The Blizzard That Wasn't


What a LONG week it's been! Last Monday, we started preparing for a blizzard.  You know (or maybe you don't, depending on your location), the one that didn't happen.  Oh, we got some ice, sleet and snow, but thankfully, not the amount that we had been warned about.  Needless to say, we were stuck in the house for a couple days.  Even my husband got a day off of work. 



During that time, the power cord on my ancient laptop stopped working and I have been without Internet since last Wednesday.  Talk about feeling isolated!  Between that, the weather, and the pregnancy hormones, I've seriously been concerned about turning into Jack Torrence.  I'm just thankful there isn't an axe laying around the house.
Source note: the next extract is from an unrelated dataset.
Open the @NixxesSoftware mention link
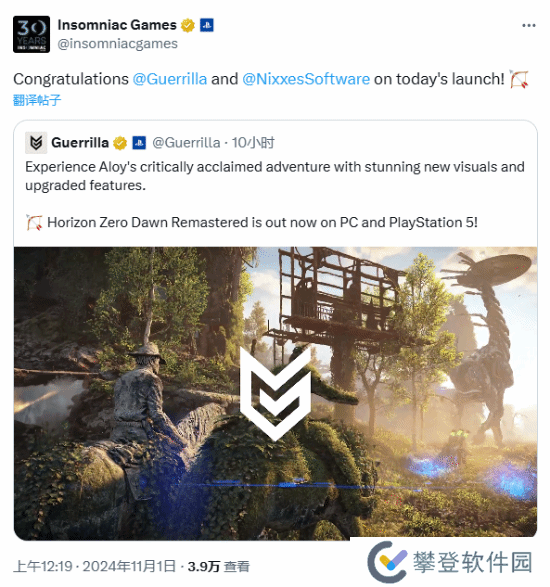The image size is (550, 587). (x=306, y=79)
So, who's ready for spring?  I swore I wouldn't complain about the weather this year, that I would accept that we have to get through winter (no matter what it brings) to enjoy the spring.  I can't take it anymore, though.  I need sunshine and some warm weather.  No amount of vitamin D seems to be helping.  I've also been putting more stock in the groundhog that anyone should.  Hopefully, we have warm weather ahead.  Especially for those who have had it much worse.